Keeping The Faith
In a Faithless Age:
The Church As
The Moral Minority
By Dr. Albert Mohler
Jr.
“The
greatest question of our time,” offered historian Will Durant, “is not
communism versus individualism, not Europe versus America, not even East versus
the West; it is whether men can live without God.” That question, it now
appears, will be answered in our own time.
For centuries the Christian Church has been the center of Western civilization.
Western culture, government, law, and society were based on explicitly Christian
principles. Concern for the individual, a
commitment
to human rights, and respect for the good, the beautiful, and the true - all
of these grew out of Christian convictions and the influence of revealed religion.
All of these, we now hasten to add, are under serious attack. The very
notion of right and wrong is now discarded by large sectors of American society.
Where it is not discarded, it is often debased. Taking a page out of Alice in Wonderland, modern secularists
simply declare wrong, right, and right, wrong.
When
Trueblood spoke those words over two decades ago, the
flower could still be seen with some color and signs of life. But the blossom
has long since lost its vitality, and it is time for the fallen petals to be
acknowledged.
“When
God is dead,” argued Dostoyevsky, “anything is permissible.” The permissiveness
of modern American society can scarcely be exaggerated, but it can be traced
directly to the fact that modern men and women act as if God does not exist, or
is powerless to accomplish His will.
The
Christian Church now finds itself facing a new reality. The Church no longer
represents the central core of Western culture. Though outposts of Christian
influence remain, these are exceptions rather than the rule. For the most part,
the Church has been displaced by the reign of secularism.

INFORMATION SHOWN =

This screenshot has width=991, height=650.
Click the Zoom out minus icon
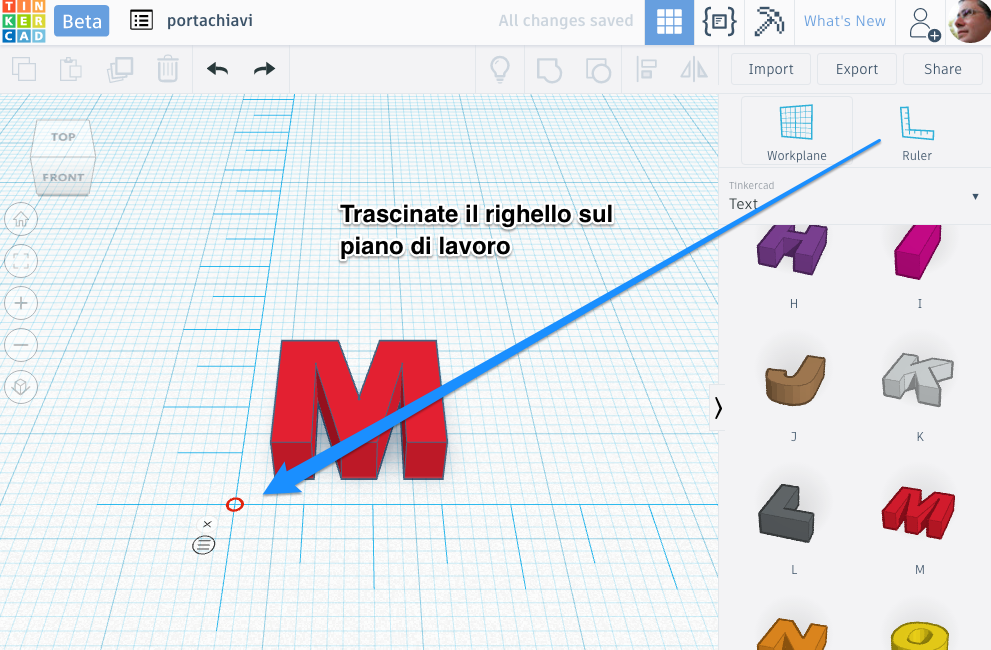[x=22, y=345]
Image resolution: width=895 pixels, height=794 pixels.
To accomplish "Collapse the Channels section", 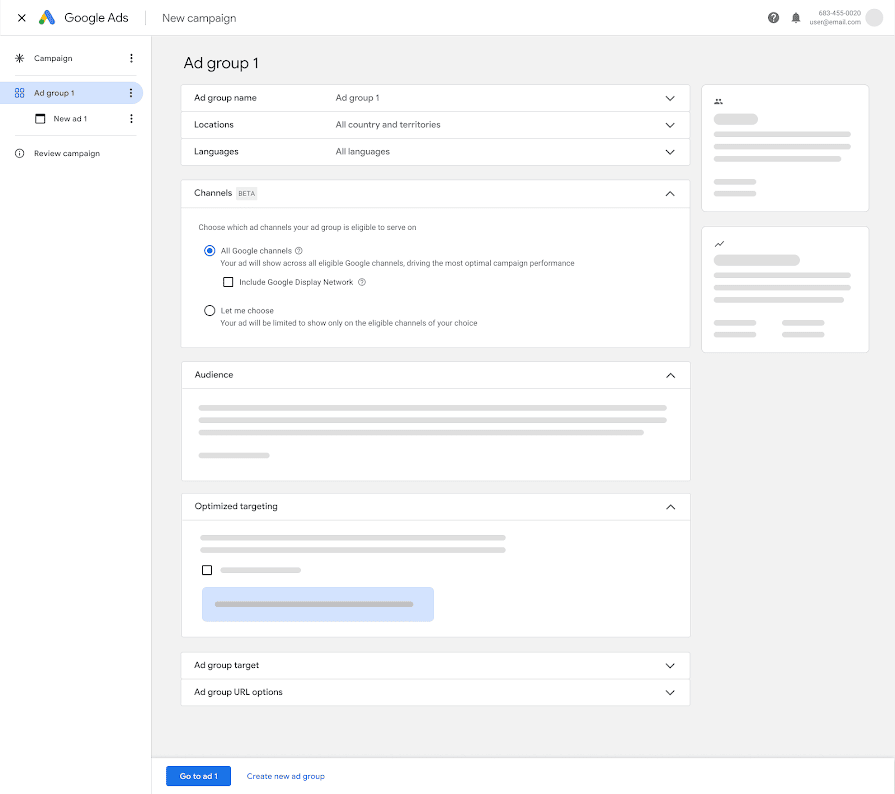I will (x=670, y=194).
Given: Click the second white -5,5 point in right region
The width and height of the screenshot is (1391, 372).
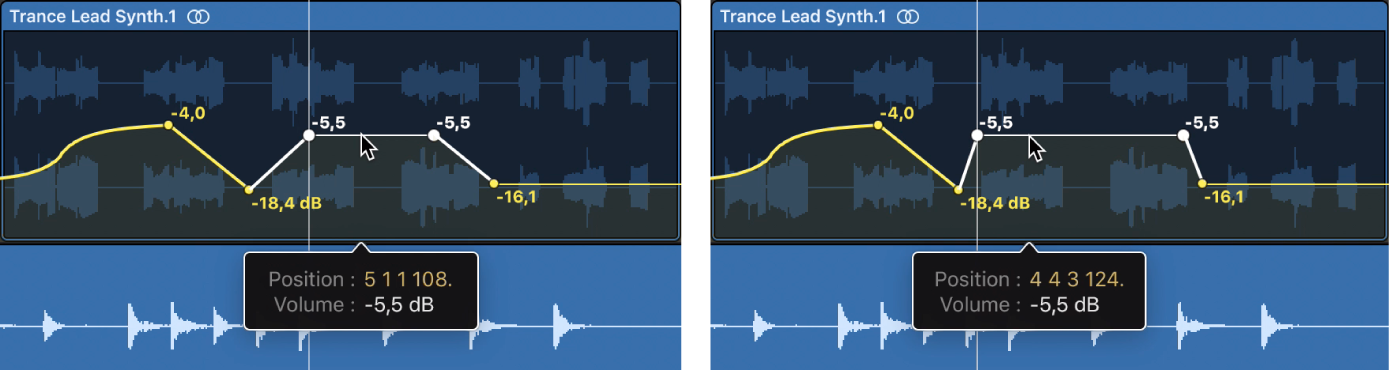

JOBS =
[1] In the essay on the Church as the moral minority, which historian is quoted on the greatest question of our time?
[2] Resume the essay on the Church as the moral minority, writing on from its final sentence.

RESPONSES IN ORDER =
[1] Will Durant

[2]
The
daily newspaper brings a constant barrage which confirms the current state of
American society. This age is not the first to see unspeakable horror and evil,
but it is the first to deny any consistent basis for identifying evil as evil
or good as good.
The
faithful Church is, for the most part, tolerated as one voice in the public
arena, but only so long as it does not attempt to exercise any credible
influence on the state of affairs. Should the Church speak forcefully to an
issue of public debate, it is castigated as coercive and out of date.
How
does the Church think of itself as it faces this new reality? During the 1980s,
it was possible to think in ambitious terms about the Church as the vanguard of
a moral majority. That confidence has been seriously shaken by the events of
the past decade.
Little progress toward the
re-establishment of a moral center of gravity can be detected. Instead, the
culture has moved swiftly toward a more complete abandonment of all moral
conviction.
The
confessing Church must now be willing to be a moral minority, if that is what
the times demands. The Church has no right to follow the secular siren call
toward moral revisionism and politically correct positions on the issues of the
day.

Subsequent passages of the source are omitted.